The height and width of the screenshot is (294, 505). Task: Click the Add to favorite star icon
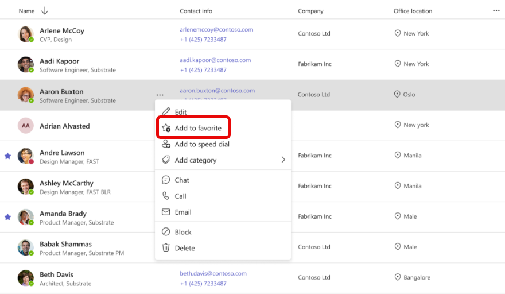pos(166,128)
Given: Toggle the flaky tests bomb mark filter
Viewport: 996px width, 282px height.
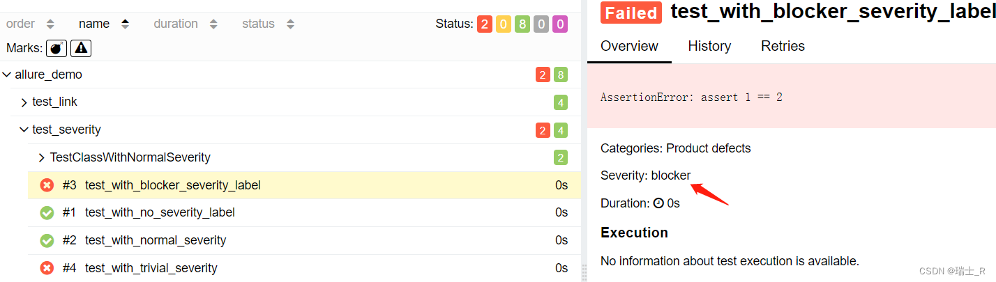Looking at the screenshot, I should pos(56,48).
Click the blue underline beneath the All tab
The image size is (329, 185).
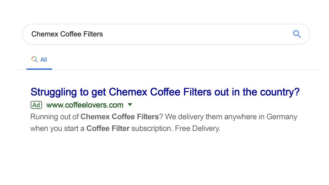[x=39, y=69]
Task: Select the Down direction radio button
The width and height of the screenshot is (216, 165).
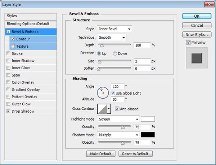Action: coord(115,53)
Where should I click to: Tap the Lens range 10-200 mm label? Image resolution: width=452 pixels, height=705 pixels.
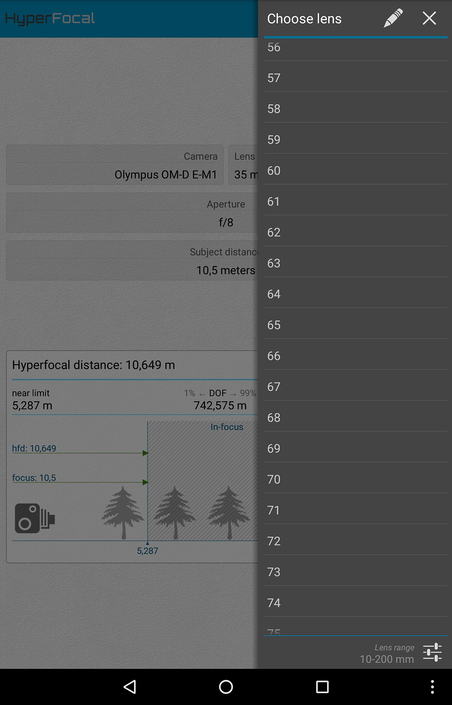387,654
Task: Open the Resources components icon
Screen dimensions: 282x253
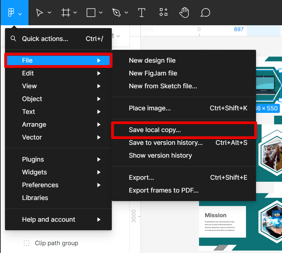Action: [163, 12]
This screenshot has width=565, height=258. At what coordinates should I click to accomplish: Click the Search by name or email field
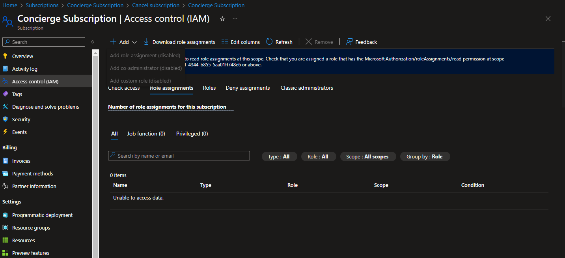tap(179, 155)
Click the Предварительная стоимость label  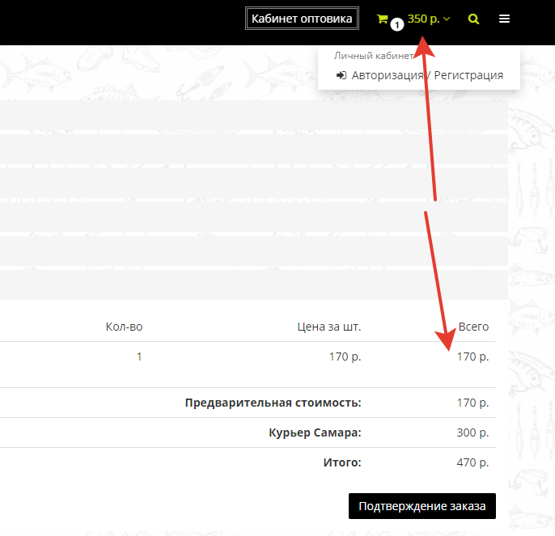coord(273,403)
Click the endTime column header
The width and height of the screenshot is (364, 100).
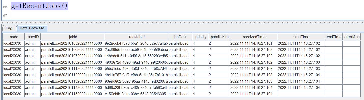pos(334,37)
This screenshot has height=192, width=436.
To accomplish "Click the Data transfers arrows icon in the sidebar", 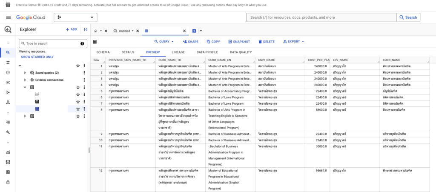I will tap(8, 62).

## Description of the task
Copy the lines above between the one holding "The image size is (329, 185)." and the one holding "Task: Open the Resources components icon", inclusive. Drop the pictures.

## Expected answer
The image size is (329, 185).
[x=39, y=69]
Task: Select the Down direction radio button
The width and height of the screenshot is (216, 165).
Action: coord(115,53)
Where should I click to: Tap the Lens range 10-200 mm label? Image resolution: width=452 pixels, height=705 pixels.
387,654
Task: Open the Resources components icon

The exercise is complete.